> [Exercise]: In the blog post below about the Phil Bardsley photo and a bike race, what overall place did the writer finish in the VC Glasgow South Road Race?

> [Provided text]:
-- Begin --
The fruits of my labour


I read with interest the other week of the travails of Phil Bardsley, the erstwhile Sunderland and Scotland full back. Incase you missed the brouhaha, I shall recount. The Daily Mail, and by extension, the rest of middle England* got its collective knickers in a twist over Mr Bardsley picturing himself lying, covered in £50 notes. He was promptly fined a huge amount of cash by his club and was accorded pariah of the day status in the eyes of the Daily Mail and its readership.  The faux outrage was such that the resulting earth tremors were reported on the Radio 4 Today programme - hence the reason I heard about it. Just incase you thought that I had read the Daily Mail. Good god no. I rely on John Humphries reading it and reporting on the outrage. I see that as effective delegation.
Now, Bardsleys act was crass, deeply unclassy and insensitive especially in austerity Britain etc, etc. However, this was a private photograph that had been purloined by the paper and to me it seemed like just another way of someone who is far richer than I could ever hope to be, showing off their wealth. After all, a deeply impractical sports car, or environmentally damaging 4x4, or a particularly flashy watch, or, I suppose, a particular accent, are all just ways that we seek to differentiate ourselves from others. To show how rich and successful we are, that we are a different class than others. Is ‘wearing’ money as Bardsley did, more distasteful than driving around in excess money, or using money to tell the time, or alter the way we speak? It all seems all much the same to me.
Anyhow, last weekend saw me taking the short trip down to Eaglesham for the VC Glasgow South Road Race. The second in the WoSCA series of Cat 3/ Cat 4 races. Although this is a step up in the racing that I had been competing in, I had finished 15th in the previous race in the series and was therefore hopeful that I could put on a good showing and get into the top 20 or so. The race was run on a pretty flat, narrow course with an uphill drag to the finish. There were 80 odd riders in the race, and alas no impediment to whittle the race down before the end. Unfortunately this led to a pretty horrible race. The roads were too narrow for the number of riders, there was plenty of bumping and boring in the group and riders were continually on the wrong side of the road. The commissaries had to stop the race at one point and warn us all about the standard of racing and threaten to abandon the race if we all didn’t buck up our ideas. For the first time in my racing career, there were a couple of guys who were disqualified for dodgy riding, however, if truth be told, there could have been many more.

Comfortable in the bunch

I decided fairly early on that no one was going to get a break from the group and that the safest course of action was to position myself at the back of the peleton and just wait out the race until the last lap. As we entered the final lap I started to move my way through the grupetto towards the front. With about 5 miles to go a group of four or five riders opened up a hundred yard or so gap. I successfully managed to bridge the gap and was in the ideal position with 1 mile to go. I perhaps started my sprint a little too early and was hanging on towards the end, however I managed an 8th place finish over all and second place 4th category rider.


The second best finishing 4th Category rider, is kind of a booby prize. The second best of the worst riders in the race. Not even the best of the worst. The points and the resulting progression towards third cat are far more valuable.  However prizes are not to be sniffed at. Having won the princely sum of £35 this season and therefore being a full member of the brethren of professional athletes, I feel it does bring me a perhaps unique insight into the behaviour of Mr Bardsley. After all, what do you do with all this cash? Sure, I could buy a flash car, but how would I fit my bike in the boot? A chunky watch would be an option, but they don’t tend to come in carbon fibre. The only thing left is to take a picture of me covered in my winnings, much as Bardsley has done. £35 won’t cover much more than my nipples though.
I’d like to see the Daily Mail publish that picture.  Now that would cause some knicker twistery.

The finish. 8th.
6th place and 3rd Cat promotion was only a wheel width away.

From Glasgow,
n

* Although it pains me to admit this, there is a Scottish edition of the Daily Mail. It pains me further to admit that this paper does have a readership north of the border. Alas we cannot claim moral authority and a lack of knicker twisting north of the border. Therefore, in this instance when I say middle England I actually include middle Scotland in that too. This is the only time that this should be permitted.
-- End --
> [Record excerpts]:
-- Begin --
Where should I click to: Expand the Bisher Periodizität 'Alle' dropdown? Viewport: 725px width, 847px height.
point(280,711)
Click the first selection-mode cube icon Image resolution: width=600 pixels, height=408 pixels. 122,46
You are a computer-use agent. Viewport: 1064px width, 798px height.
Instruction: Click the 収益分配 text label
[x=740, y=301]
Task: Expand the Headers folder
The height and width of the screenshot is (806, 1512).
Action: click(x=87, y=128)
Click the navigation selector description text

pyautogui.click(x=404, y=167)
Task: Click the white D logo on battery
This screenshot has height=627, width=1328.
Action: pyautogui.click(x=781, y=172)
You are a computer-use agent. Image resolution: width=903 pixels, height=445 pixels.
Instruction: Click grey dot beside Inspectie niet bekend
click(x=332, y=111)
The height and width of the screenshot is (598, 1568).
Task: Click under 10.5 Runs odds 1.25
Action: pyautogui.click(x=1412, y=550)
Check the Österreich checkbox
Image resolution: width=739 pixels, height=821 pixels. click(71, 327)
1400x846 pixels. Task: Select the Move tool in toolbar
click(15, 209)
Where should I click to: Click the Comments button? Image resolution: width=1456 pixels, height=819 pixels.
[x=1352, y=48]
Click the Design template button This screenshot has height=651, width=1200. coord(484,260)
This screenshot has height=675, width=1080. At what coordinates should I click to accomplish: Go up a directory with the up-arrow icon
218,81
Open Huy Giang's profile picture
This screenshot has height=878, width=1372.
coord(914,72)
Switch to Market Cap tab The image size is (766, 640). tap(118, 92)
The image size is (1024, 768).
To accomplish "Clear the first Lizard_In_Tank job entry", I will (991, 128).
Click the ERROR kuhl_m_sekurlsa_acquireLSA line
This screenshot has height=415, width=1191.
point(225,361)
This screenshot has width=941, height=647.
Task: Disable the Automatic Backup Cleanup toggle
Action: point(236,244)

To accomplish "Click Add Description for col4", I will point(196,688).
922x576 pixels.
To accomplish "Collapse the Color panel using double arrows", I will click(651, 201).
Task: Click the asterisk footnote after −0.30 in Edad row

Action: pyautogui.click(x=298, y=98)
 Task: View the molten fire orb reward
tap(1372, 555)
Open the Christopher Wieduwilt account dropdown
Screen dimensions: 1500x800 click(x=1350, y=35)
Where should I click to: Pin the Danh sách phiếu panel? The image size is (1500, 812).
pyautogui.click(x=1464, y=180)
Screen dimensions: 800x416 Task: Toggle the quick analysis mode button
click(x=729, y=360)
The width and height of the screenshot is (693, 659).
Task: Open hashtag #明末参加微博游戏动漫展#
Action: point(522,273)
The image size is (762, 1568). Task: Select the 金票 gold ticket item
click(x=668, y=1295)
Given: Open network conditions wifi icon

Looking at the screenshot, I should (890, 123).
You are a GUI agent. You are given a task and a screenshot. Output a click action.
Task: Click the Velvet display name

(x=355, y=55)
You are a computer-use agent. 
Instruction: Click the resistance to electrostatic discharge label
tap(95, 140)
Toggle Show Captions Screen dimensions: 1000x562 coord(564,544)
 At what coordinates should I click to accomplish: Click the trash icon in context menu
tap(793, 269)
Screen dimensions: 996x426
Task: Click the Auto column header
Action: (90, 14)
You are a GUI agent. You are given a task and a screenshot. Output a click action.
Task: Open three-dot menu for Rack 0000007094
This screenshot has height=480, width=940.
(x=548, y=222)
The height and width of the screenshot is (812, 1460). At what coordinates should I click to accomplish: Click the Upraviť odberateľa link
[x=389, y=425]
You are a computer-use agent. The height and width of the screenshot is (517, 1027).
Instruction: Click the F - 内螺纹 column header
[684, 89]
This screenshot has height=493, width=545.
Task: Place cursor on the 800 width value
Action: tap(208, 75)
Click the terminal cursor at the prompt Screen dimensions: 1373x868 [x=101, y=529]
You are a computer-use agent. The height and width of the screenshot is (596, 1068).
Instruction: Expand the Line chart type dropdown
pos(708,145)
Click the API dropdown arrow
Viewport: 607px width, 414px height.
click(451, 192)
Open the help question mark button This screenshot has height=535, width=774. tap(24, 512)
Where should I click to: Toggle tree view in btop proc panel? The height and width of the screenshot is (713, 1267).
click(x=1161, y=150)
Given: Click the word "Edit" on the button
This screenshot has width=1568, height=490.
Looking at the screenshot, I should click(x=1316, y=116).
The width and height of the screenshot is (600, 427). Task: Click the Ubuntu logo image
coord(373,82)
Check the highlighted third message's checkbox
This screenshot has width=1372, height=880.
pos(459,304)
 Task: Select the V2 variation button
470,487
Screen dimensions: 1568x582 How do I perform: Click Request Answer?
-- End --
> [Result of this exercise]: 8th place overall.